### Try it
From the first line to the last, return the material exactly.
** Opening Record extracts block **
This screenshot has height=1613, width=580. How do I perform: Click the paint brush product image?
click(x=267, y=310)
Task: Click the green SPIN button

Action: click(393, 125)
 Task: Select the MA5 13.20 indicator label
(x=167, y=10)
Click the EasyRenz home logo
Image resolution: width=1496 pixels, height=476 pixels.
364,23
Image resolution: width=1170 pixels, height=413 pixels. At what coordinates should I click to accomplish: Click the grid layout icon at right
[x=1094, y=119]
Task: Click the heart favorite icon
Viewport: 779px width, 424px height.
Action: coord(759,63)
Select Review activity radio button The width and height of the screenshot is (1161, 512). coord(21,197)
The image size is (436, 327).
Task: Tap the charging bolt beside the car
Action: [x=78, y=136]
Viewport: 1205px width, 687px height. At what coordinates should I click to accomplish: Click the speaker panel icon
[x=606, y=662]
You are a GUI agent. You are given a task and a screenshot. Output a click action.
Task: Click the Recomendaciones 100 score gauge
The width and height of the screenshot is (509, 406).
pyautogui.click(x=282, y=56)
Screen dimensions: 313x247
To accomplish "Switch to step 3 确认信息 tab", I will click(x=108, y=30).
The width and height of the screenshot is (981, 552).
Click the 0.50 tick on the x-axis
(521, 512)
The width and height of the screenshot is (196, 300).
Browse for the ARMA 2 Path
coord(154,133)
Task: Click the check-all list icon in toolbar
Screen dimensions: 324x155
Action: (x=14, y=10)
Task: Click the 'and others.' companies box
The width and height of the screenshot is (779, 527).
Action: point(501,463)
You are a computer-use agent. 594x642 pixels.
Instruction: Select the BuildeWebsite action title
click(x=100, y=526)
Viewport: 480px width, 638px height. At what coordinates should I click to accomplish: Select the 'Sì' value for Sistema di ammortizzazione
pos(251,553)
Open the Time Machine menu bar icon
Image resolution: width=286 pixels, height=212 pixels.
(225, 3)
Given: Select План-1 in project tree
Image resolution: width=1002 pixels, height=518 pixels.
** Closing Record extracts block **
### Reply
This screenshot has height=1613, width=580. How do I perform: Click the paint brush product image?
click(x=267, y=310)
Task: Click the green SPIN button

Action: click(393, 125)
 Task: Select the MA5 13.20 indicator label
(x=167, y=10)
Click the EasyRenz home logo
Image resolution: width=1496 pixels, height=476 pixels.
364,23
Image resolution: width=1170 pixels, height=413 pixels. At what coordinates should I click to accomplish: Click the grid layout icon at right
[x=1094, y=119]
Task: Click the heart favorite icon
Viewport: 779px width, 424px height.
Action: coord(759,63)
Select Review activity radio button The width and height of the screenshot is (1161, 512). coord(21,197)
The image size is (436, 327).
Task: Tap the charging bolt beside the car
Action: [x=78, y=136]
Viewport: 1205px width, 687px height. At what coordinates should I click to accomplish: Click the speaker panel icon
[x=606, y=662]
You are a GUI agent. You are given a task and a screenshot. Output a click action.
Task: Click the Recomendaciones 100 score gauge
The width and height of the screenshot is (509, 406).
pyautogui.click(x=282, y=56)
Screen dimensions: 313x247
To accomplish "Switch to step 3 确认信息 tab", I will click(x=108, y=30).
The width and height of the screenshot is (981, 552).
Click the 0.50 tick on the x-axis
(521, 512)
The width and height of the screenshot is (196, 300).
Browse for the ARMA 2 Path
coord(154,133)
Task: Click the check-all list icon in toolbar
Screen dimensions: 324x155
Action: (x=14, y=10)
Task: Click the 'and others.' companies box
The width and height of the screenshot is (779, 527).
Action: point(501,463)
You are a computer-use agent. 594x642 pixels.
Instruction: Select the BuildeWebsite action title
click(x=100, y=526)
Viewport: 480px width, 638px height. At what coordinates should I click to accomplish: Select the 'Sì' value for Sistema di ammortizzazione
pos(251,553)
Open the Time Machine menu bar icon
Image resolution: width=286 pixels, height=212 pixels.
(225, 3)
Given: Select План-1 in project tree
Image resolution: width=1002 pixels, height=518 pixels.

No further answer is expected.